* _Text extract_:
#####
A Bit About Wire Types and Sizes

Written by
Logan Tabor
Published on
January 21, 2021 at 4:19:13 PM PST January 21, 2021 at 4:19:13 PM PSTst, January 21, 2021 at 4:19:13 PM PST
All of us DIYers are familiar with a few different types of wire — at least in the guitar and amp world.  They are all rather similar, but seem to be used in different and very specific applications. In many cases, we tend to just accept that this piece of wire is used over here and this other piece of wire is only used over here, but it’s actually quite practical and pretty important to understand why these conventions exist and how they benefit the end user and the overall sound of gear.  Now this, like anything else in the guitar and amp universe, is a subject that can go down some deep dark rabbit holes if you let it go that far; many folks will resort to looking at graphs and data tables for pinpointed physical evidence to either prove or disprove these conjectures, because the fact is, there is a mathematical way to determine the appropriate wire to use for any given application.  Today, however, we are simply presenting some basic facts without going too far into the math, which should in turn give you a firm understanding of the differences between solid core and stranded wire, as well as large and small gauges of wire. 

Stranded Vs. Solid Wire
If you’ve ever popped open an old Fender amp, or if you’ve ever built an amp from a kit, you’ve likely seen the classic cloth-covered pushback solid core wire used almost as a standard in amplifier circuitry.  Conversely, if you open up your guitar’s control cavity you’ll be more apt to see stranded (and PVC-coated) wires implemented therein. And while many audiophiles claim they can hear the difference between stranded and solid wires, this typically has no bearing on how and why the different wire types are employed in the first place.  There is even the idea that AC current (like that produced by your guitar’s pickups) travels more efficiently along stranded wires because AC current only travels along the outside of any given wire anyway...but that’s still not the reason we use stranded and solid wires in different applications.  
The actual reason, which isn’t all that exciting or technical, is mere practicality.  If you’ve ever worked with a piece of stranded wire, you know that it is inherently flexible, where solid core wire is rigid, and tends to hold whatever shape it’s bent into.  Bend a piece of solid core wire back and forth a few times and it’s likely to snap into two pieces; this is where the use of stranded wire in certain applications really becomes practical.
#####
Source records
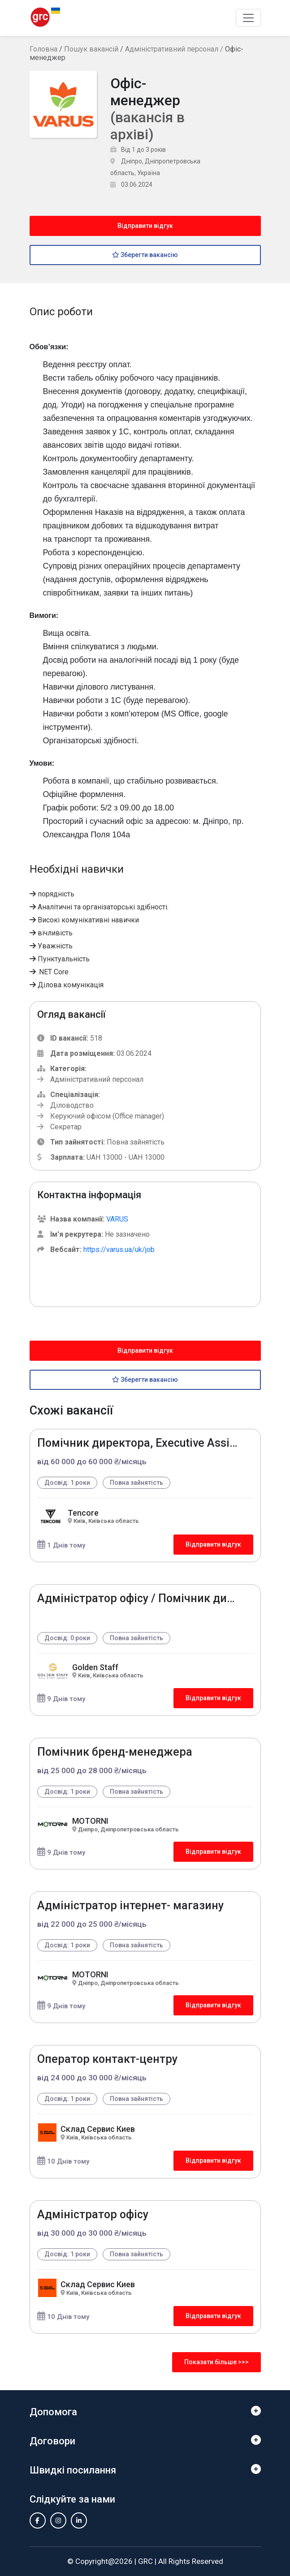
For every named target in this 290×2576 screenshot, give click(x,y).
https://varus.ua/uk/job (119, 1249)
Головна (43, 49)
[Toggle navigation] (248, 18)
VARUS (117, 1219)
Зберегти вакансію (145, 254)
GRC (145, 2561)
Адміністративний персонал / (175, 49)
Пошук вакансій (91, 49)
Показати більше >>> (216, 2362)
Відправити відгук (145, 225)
#####
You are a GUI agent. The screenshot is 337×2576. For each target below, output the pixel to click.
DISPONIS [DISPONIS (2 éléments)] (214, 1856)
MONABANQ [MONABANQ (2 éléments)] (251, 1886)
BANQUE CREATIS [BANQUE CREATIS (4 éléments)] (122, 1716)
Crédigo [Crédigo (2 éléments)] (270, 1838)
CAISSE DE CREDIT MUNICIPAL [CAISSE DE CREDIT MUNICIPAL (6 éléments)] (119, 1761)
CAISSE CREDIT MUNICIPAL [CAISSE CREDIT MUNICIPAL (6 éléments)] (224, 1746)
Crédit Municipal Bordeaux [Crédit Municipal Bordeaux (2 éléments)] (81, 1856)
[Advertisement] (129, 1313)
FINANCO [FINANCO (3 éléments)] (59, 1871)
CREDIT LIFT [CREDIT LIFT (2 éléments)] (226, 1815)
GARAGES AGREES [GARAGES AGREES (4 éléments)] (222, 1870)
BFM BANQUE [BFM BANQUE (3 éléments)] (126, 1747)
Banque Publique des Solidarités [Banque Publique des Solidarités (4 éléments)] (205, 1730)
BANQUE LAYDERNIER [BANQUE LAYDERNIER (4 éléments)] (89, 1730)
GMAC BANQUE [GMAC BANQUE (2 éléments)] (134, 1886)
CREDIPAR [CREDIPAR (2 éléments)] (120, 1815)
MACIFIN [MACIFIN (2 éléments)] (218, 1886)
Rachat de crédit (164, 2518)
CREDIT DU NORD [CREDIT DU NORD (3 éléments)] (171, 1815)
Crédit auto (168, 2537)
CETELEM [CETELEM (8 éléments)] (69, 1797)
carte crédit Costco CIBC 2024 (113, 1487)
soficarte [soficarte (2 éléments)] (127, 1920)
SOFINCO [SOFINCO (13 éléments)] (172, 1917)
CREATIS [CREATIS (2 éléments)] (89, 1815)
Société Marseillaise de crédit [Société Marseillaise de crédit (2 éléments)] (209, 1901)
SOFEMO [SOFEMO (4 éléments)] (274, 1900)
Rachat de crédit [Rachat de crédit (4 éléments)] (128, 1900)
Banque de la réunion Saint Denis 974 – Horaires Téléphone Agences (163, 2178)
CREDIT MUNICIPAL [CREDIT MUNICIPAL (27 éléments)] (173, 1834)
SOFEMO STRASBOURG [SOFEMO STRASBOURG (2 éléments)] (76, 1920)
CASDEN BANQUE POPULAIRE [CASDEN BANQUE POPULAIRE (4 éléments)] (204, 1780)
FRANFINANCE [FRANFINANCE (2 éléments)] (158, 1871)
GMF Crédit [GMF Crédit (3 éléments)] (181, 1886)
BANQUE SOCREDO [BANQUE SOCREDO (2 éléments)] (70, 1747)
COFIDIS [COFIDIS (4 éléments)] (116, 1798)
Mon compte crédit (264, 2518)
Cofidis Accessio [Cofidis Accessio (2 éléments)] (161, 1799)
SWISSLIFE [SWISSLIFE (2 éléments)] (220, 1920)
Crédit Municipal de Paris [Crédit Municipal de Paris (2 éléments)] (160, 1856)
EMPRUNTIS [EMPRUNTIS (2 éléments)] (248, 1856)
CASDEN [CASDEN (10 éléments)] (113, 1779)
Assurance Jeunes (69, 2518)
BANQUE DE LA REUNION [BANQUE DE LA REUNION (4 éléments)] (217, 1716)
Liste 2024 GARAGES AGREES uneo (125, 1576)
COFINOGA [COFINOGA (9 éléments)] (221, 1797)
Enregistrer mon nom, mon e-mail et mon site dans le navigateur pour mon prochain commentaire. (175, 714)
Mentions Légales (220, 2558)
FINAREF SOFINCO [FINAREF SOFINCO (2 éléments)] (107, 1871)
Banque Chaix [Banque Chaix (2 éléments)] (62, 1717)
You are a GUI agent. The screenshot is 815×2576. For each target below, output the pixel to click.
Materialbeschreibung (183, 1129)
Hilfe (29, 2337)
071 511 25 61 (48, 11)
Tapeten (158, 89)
#####
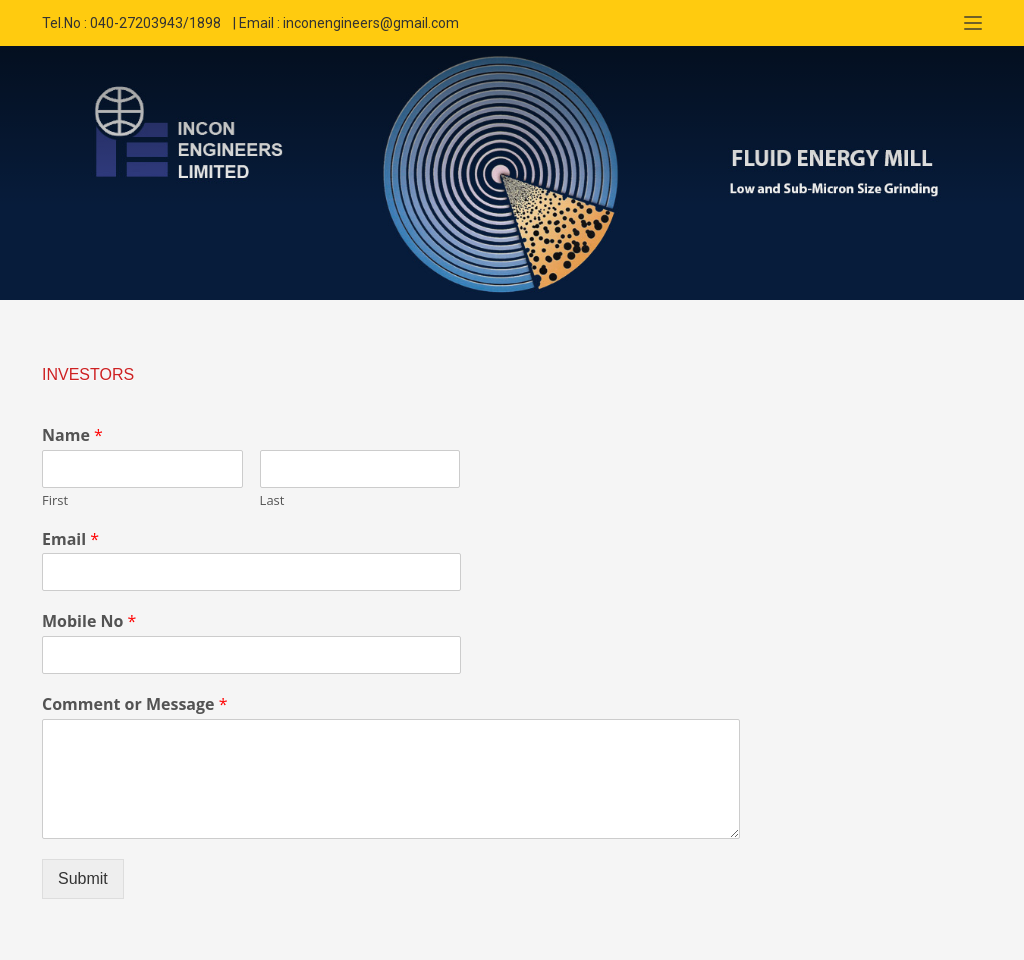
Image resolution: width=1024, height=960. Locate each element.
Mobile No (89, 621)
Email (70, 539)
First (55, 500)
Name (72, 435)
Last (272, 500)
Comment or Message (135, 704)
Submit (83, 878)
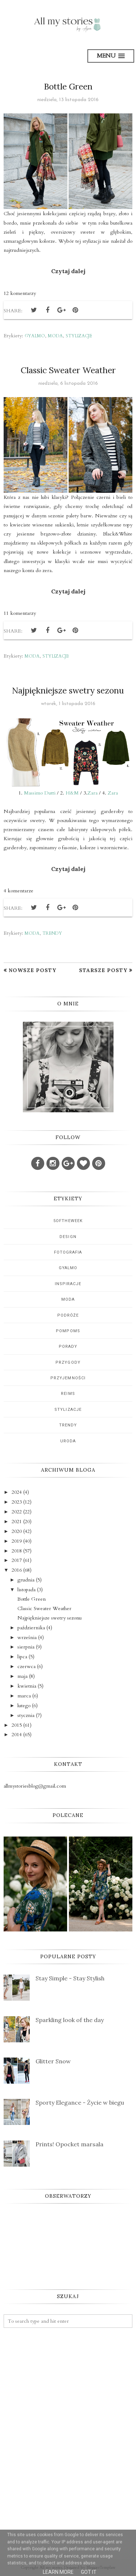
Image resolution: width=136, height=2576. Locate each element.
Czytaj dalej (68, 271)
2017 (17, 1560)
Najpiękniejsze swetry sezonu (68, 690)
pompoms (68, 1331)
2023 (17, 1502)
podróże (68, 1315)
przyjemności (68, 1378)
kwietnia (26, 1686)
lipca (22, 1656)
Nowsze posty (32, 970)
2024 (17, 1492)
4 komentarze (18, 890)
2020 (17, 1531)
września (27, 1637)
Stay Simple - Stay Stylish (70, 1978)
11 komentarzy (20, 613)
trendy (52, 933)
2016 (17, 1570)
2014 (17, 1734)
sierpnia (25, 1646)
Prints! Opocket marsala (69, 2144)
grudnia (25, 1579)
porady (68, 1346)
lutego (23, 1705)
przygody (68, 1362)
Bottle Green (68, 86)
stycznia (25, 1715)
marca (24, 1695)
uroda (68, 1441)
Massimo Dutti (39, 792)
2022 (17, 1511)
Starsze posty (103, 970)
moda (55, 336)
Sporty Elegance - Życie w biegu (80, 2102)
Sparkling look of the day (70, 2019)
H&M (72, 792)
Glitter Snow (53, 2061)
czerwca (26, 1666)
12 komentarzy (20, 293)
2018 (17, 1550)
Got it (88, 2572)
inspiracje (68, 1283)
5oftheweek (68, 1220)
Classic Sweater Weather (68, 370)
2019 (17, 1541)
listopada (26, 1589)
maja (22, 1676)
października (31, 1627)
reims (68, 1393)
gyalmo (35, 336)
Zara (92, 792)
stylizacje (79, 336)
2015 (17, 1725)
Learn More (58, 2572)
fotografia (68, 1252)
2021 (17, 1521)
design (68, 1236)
#####
* _Tasks to perform_:
A: From the wire types text, copy the passage starting at "The actual reason, which" and ending at "really becomes practical.".
B: According to the wire types text, what is the actual reason stranded and solid wires are used in different applications?

* _Exercise responses_:
A:
The actual reason, which isn’t all that exciting or technical, is mere practicality.  If you’ve ever worked with a piece of stranded wire, you know that it is inherently flexible, where solid core wire is rigid, and tends to hold whatever shape it’s bent into.  Bend a piece of solid core wire back and forth a few times and it’s likely to snap into two pieces; this is where the use of stranded wire in certain applications really becomes practical.

B: Mere practicality.